• **Directions for this task**
Repeat exactly the lines from the start of the records below through the line that contains "You are a computer-use agent. This", including both.

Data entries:
········
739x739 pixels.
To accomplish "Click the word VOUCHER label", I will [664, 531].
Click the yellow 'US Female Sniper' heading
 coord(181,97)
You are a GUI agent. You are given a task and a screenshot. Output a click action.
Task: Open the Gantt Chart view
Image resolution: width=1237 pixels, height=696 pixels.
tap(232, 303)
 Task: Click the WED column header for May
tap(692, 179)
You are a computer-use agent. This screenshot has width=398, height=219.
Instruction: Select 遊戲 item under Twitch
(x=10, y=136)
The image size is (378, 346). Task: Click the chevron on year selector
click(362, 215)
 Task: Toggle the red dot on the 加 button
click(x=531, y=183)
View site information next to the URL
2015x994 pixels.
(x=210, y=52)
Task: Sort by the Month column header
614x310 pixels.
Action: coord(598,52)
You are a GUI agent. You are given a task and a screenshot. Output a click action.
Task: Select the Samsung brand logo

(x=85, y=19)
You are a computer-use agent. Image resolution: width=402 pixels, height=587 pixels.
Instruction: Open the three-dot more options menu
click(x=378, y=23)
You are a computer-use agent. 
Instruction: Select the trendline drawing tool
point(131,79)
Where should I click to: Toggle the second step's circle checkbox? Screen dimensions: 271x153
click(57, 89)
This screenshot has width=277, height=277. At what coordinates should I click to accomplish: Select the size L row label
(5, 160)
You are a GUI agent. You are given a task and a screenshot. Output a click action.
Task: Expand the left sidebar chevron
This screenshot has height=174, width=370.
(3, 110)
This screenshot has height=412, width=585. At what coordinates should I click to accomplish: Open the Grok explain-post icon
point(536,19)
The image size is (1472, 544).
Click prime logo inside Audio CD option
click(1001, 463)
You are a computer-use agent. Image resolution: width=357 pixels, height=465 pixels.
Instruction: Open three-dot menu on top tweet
········
• **Answer space**
739x739 pixels.
To accomplish "Click the word VOUCHER label", I will [664, 531].
Click the yellow 'US Female Sniper' heading
 coord(181,97)
You are a GUI agent. You are given a task and a screenshot. Output a click action.
Task: Open the Gantt Chart view
Image resolution: width=1237 pixels, height=696 pixels.
tap(232, 303)
 Task: Click the WED column header for May
tap(692, 179)
You are a computer-use agent. This screenshot has width=398, height=219.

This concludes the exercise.